Lebanon’s car culture questioned in crisis

BEIRUT (AFP) – By challenging Lebanon’s national passion for automobile ownership, and driving growing numbers towards greener or more collective transport, the economic crisis is succeeding where everything else failed.

In the absence of a functioning public transport system, car culture has thrived and many households, even modest ones, boast multiple vehicles.

Since 2019, however, an ever worsening financial crisis has made petrol unaffordable for many and long queues at gas stations unbearable for the rest.

One of the by-products of Lebanon’s historic shortages and currency crisis is the first meaningful dent in decades in the reign of the private automobile.

Tuk-tuks, bicycles, carpooling and affordable buses – which were once out of the question for many – have since become more popular amid changing public attitudes and skyrocketing transport costs, including higher taxi fares.

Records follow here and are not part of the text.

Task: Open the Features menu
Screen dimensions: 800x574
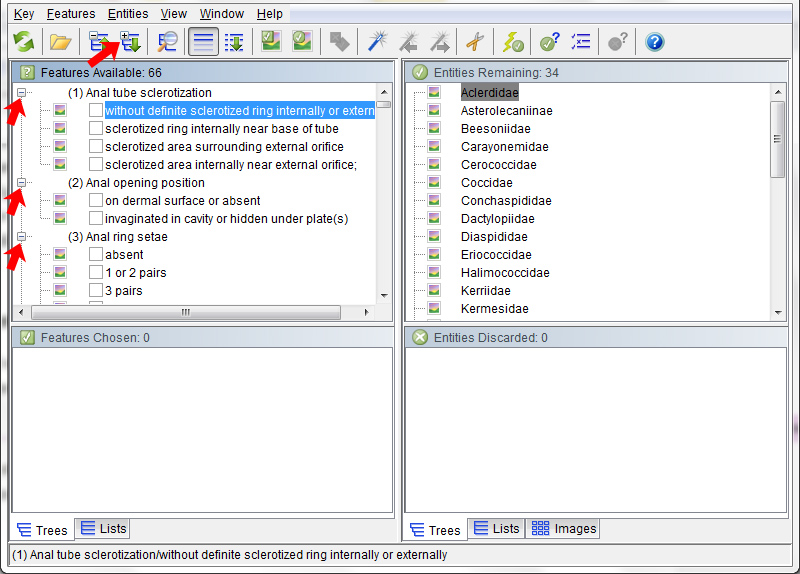Action: coord(71,14)
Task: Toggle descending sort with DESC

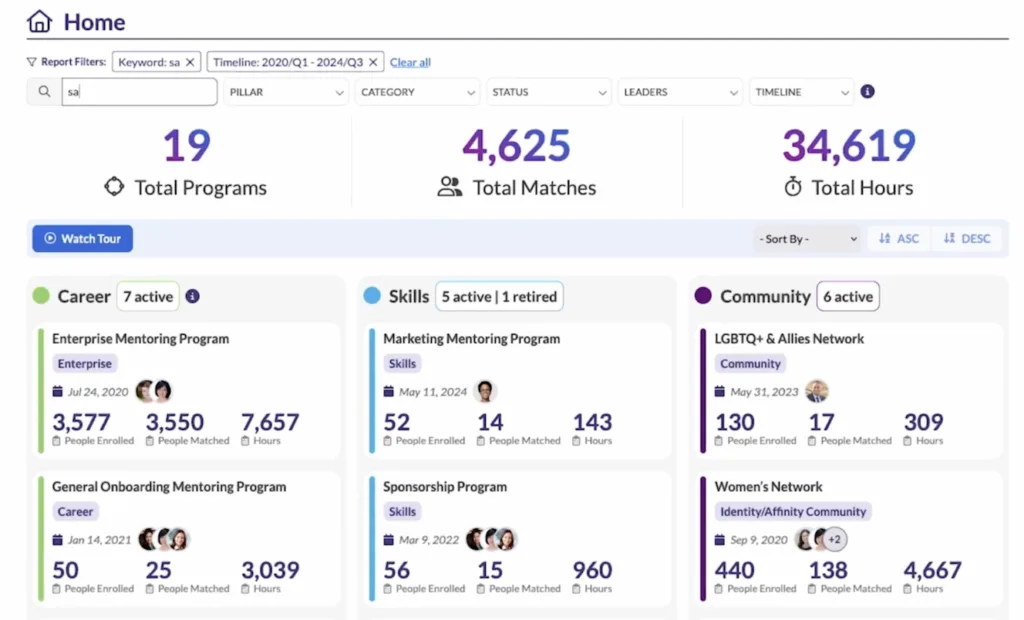Action: (967, 238)
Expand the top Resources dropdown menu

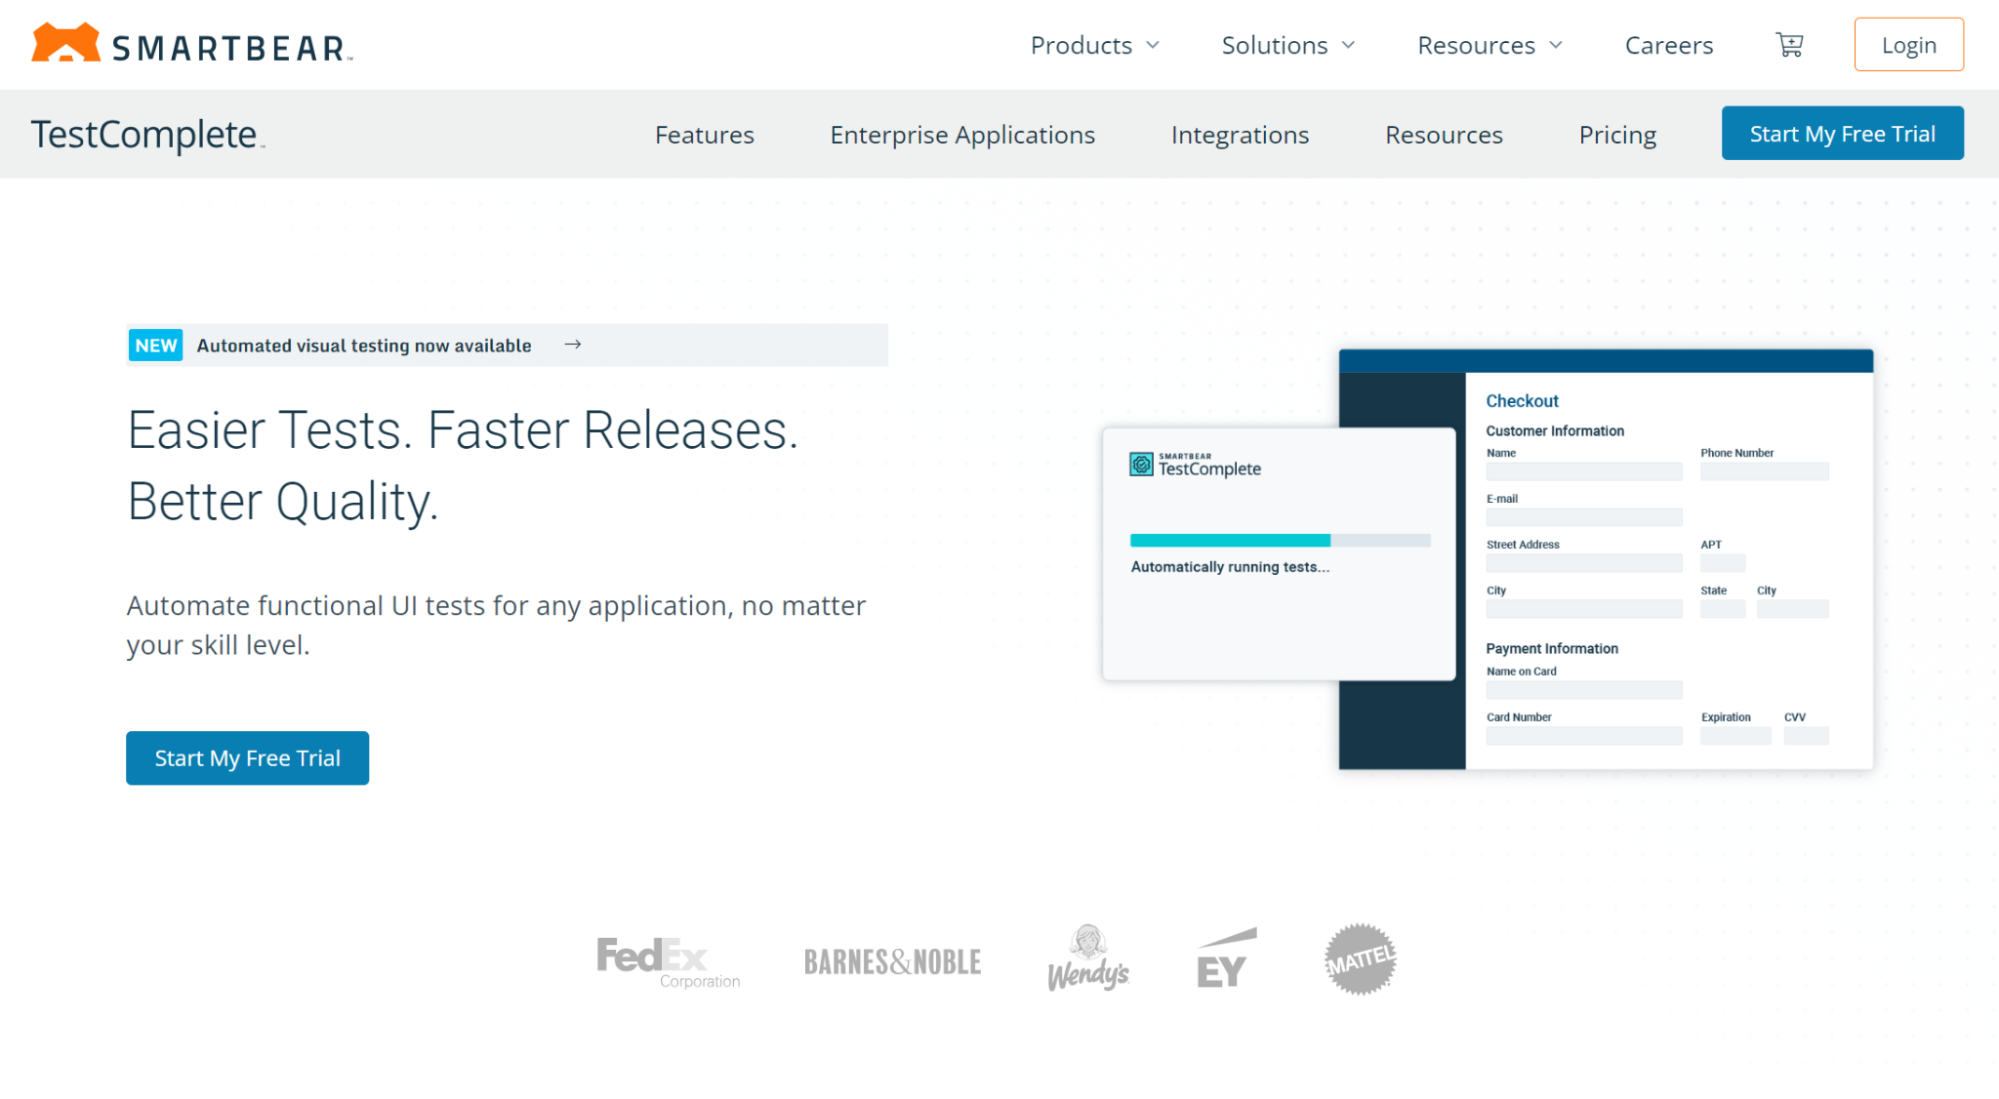tap(1489, 45)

“Before the crisis, I relied on my family’s car or a taxi, but this has all become unaffordable,” said Grace Issa, a 23-year-old customer service professional whose workplace is around 20 kilometres from home.

Her only option to get to the office now is a private coach operated by Hadeer, a start-up without which she would not have accepted her new job in the first place.

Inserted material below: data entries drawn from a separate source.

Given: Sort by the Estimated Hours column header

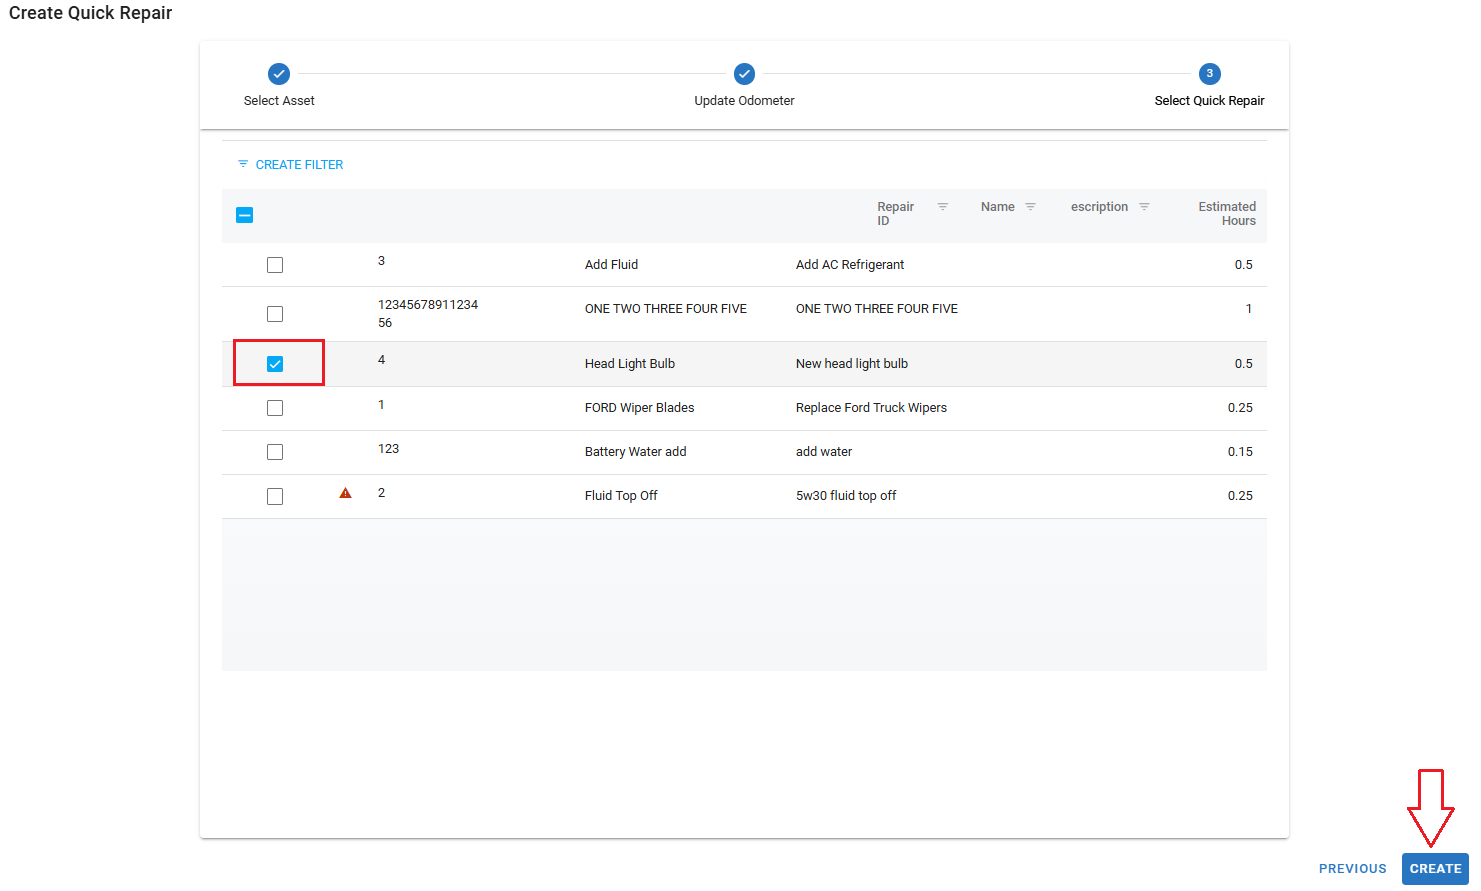Looking at the screenshot, I should tap(1226, 214).
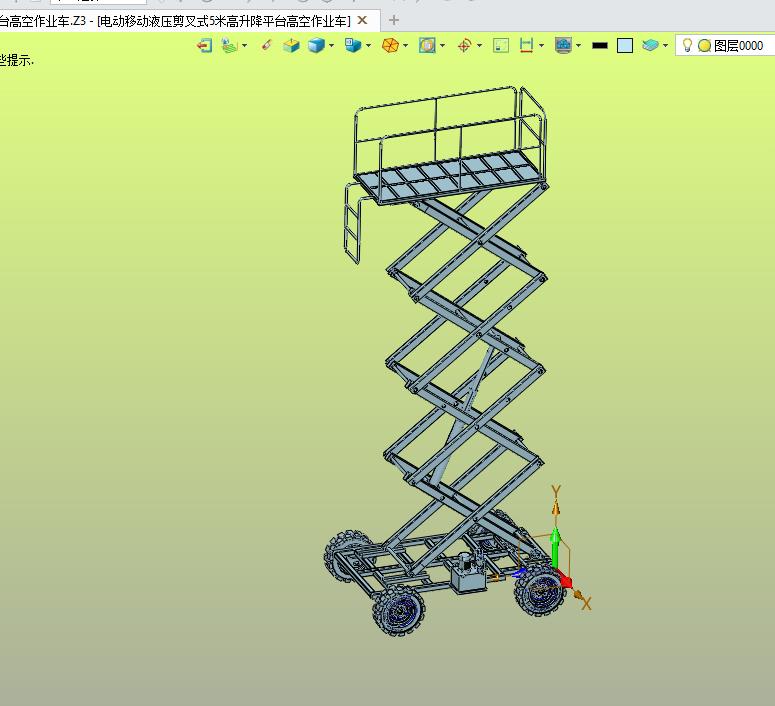Image resolution: width=775 pixels, height=706 pixels.
Task: Toggle the light bulb layer visibility icon
Action: [x=687, y=45]
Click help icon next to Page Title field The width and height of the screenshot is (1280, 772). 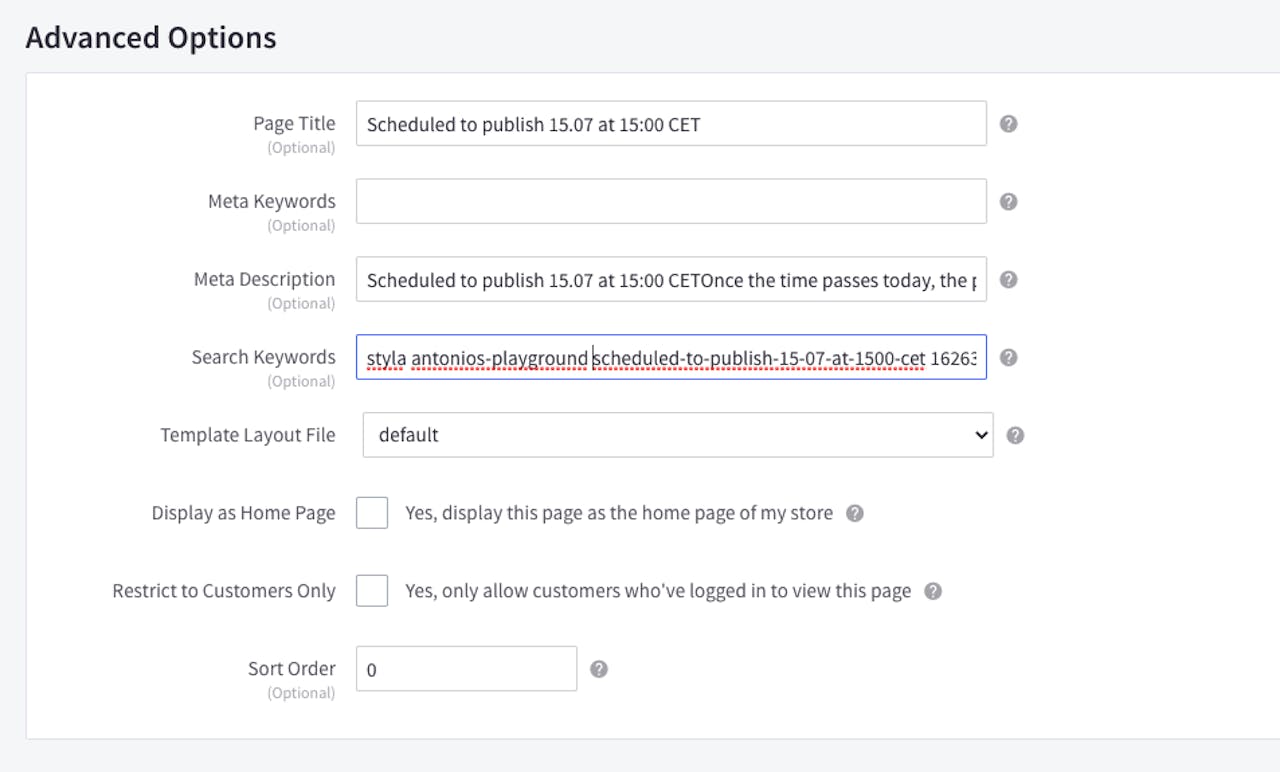[1009, 124]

“I now spend about 30 per cent of my salary on transportation instead of 70 per cent,” she told AFP as she boarded a bus to go back home.

There are more than two million cars for six million people in Lebanon. Car imports have fallen by 70 per cent over the past two years and many Lebanese can no longer afford new vehicles with the local currency losing about 90 per cent of its value against the dollar on the black market.

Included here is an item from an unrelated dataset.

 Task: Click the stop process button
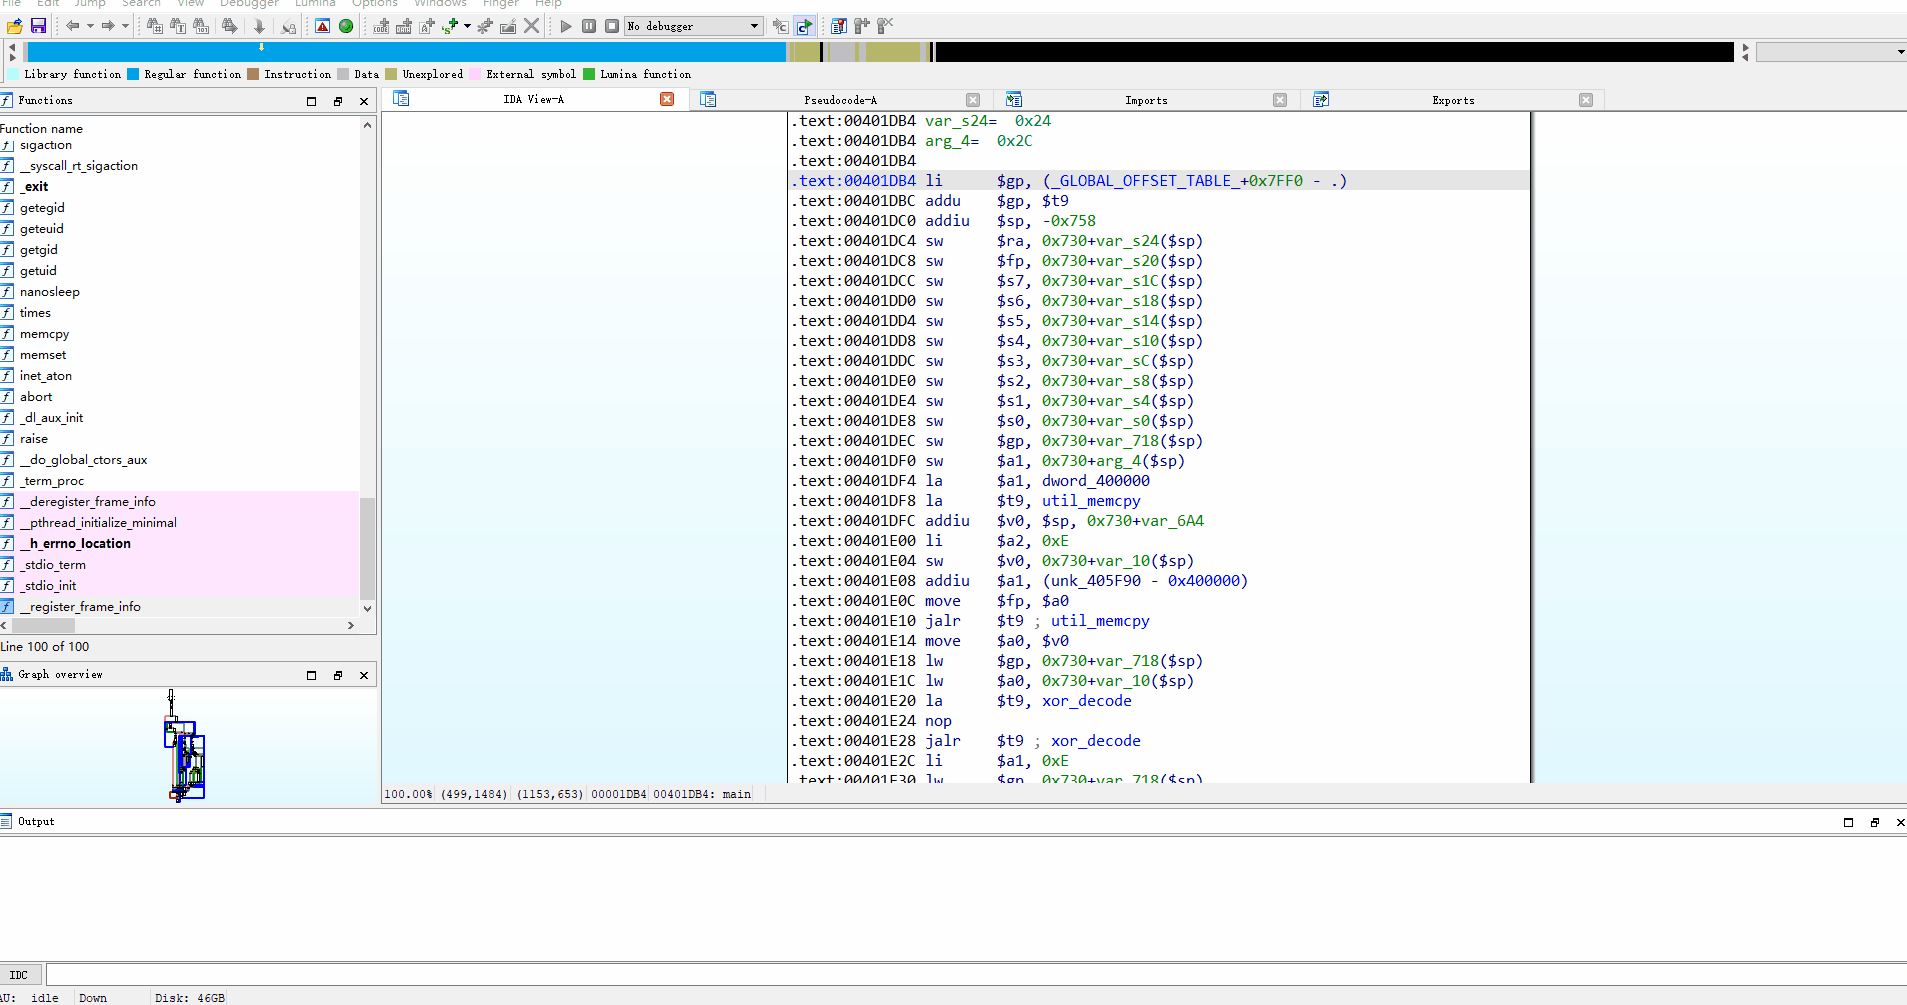(612, 26)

Dwindling foreign currency reserves have forced authorities to scale back subsidies on imports, including fuel, causing prices to skyrocket.

Twenty litres of petrol are now worth around a third of the minimum wage, while nearly 80 per cent of the population lives below the poverty line.

In response to the crisis, Boutros Karam, 26, and three friends launched Hadeer, which provides affordable bus transport along the country’s northern coastal highway.

Unlike the dilapidated public transport system, buses operate along a fixed schedule, are equipped with wi-fi and tracking services and are relatively safer for women who often report harassment on public coaches and vans.

Sixty per cent of Hadeer’s customers are women.

“The public transport problem is an old one but it was compounded recently by the fuel crisis and the fact that many can no longer afford to move around” using taxis or their own cars, Karam said.